Figure 3.

Functional evidence for NADPH oxidase activity. Gel-filtered human platelets were incubated with 25 μg/ml of control or patient Ab at 37°C, extracted, and immunoblotted. (A) Effect of Ab on AKT activation. C5, C15, C30, and P5, P15, and P30 refer to minutes of incubation with control or patient (P) Ab, respectively. LK-4 refers to incubation with irrelevant anti-GPIIIa mAb. Actin is internal control (representative of five experiments). AKT-P, phosphorylated AKT. (B) Effect of patient Ab on ERK-1/2 activation. Upper lanes refer to reactivity with Ab directed against phosphorylated ERK (ERK-P). Lower lanes refer to Ab directed against internal control ERK protein (representative of three experiments). (C) Effect of Ab on translocation of p67^phox, p47^phox, and PLA₂ from platelet cytosol to membrane. Platelets were incubated with Ab for 30 minutes at 37°C, extracted, separated into cytosol and membrane components, and then immunoblotted with specific Ab’s.
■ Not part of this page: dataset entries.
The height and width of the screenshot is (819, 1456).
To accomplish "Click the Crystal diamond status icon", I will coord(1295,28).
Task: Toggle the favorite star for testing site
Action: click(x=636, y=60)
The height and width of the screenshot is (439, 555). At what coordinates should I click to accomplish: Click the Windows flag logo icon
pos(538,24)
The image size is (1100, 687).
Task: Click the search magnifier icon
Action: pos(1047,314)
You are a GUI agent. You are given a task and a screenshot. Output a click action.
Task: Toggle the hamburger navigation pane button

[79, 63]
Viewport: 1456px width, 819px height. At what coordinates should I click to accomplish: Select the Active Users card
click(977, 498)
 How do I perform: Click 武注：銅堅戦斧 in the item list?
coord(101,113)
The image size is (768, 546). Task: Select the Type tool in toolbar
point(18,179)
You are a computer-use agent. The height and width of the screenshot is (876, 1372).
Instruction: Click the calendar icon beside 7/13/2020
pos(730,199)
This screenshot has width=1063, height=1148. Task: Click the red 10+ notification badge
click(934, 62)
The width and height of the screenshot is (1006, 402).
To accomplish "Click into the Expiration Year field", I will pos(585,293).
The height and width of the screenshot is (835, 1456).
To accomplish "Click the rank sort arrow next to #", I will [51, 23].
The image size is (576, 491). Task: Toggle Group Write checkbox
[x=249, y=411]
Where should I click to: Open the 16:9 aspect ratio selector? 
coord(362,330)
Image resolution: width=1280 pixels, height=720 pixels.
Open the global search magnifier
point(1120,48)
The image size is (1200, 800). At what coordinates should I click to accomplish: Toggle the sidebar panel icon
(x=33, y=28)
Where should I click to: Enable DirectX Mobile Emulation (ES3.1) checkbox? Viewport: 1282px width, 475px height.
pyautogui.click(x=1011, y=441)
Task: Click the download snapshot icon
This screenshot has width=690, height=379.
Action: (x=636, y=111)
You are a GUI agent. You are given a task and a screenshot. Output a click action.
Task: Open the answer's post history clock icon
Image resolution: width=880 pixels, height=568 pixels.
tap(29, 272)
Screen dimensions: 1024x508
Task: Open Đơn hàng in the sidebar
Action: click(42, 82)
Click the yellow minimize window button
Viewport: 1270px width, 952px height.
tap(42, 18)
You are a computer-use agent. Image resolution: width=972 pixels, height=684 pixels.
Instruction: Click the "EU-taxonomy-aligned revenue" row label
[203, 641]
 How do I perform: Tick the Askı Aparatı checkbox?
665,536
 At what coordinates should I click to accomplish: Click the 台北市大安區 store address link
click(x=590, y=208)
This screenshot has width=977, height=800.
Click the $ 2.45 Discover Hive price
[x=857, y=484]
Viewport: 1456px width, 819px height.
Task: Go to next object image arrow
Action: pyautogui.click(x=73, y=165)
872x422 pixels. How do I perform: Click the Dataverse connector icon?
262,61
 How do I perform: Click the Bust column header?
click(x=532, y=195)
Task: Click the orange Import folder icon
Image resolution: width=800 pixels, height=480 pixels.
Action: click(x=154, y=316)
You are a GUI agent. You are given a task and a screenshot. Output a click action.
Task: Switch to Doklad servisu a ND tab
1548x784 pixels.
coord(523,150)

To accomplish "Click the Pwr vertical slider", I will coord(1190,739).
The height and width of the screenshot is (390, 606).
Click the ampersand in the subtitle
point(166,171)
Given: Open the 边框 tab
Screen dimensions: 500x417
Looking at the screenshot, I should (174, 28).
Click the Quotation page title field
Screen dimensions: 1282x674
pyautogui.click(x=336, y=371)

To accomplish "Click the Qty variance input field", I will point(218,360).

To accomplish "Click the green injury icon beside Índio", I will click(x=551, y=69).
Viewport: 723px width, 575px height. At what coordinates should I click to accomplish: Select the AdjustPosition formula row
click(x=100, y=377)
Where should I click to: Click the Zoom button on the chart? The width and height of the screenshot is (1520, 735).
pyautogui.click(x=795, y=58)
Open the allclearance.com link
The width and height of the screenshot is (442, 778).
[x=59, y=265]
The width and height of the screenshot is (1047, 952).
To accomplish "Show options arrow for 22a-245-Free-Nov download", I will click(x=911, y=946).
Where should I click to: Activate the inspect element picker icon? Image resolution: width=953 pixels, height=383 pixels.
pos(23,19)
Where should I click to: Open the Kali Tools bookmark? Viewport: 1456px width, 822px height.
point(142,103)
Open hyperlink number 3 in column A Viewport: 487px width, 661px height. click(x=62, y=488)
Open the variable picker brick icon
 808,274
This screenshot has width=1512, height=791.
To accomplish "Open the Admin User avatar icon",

M, marker for p67^phox and p47^phox Ab. Plt refers to platelets in buffer, prior to incubation. Cc, Cm and Pc, Pm refer to control and patient Ab directed against cytosol and membrane fractions, respectively. (D) Effect of 12(S)-HETE (200 nM) on translocation of p67^phox and p47^phox from platelet cytosol to membrane fractions. Hm, Hc, Cm, and Cc refer to cytoplasmic and membrane fractions from 12(S)-HETE and control incubations, respectively. PHm and PHc refer to incubation with 12(S)-HETE and protein kinase C inhibitor, bisindolylmaleimide at 20 nM. Representative of three experiments.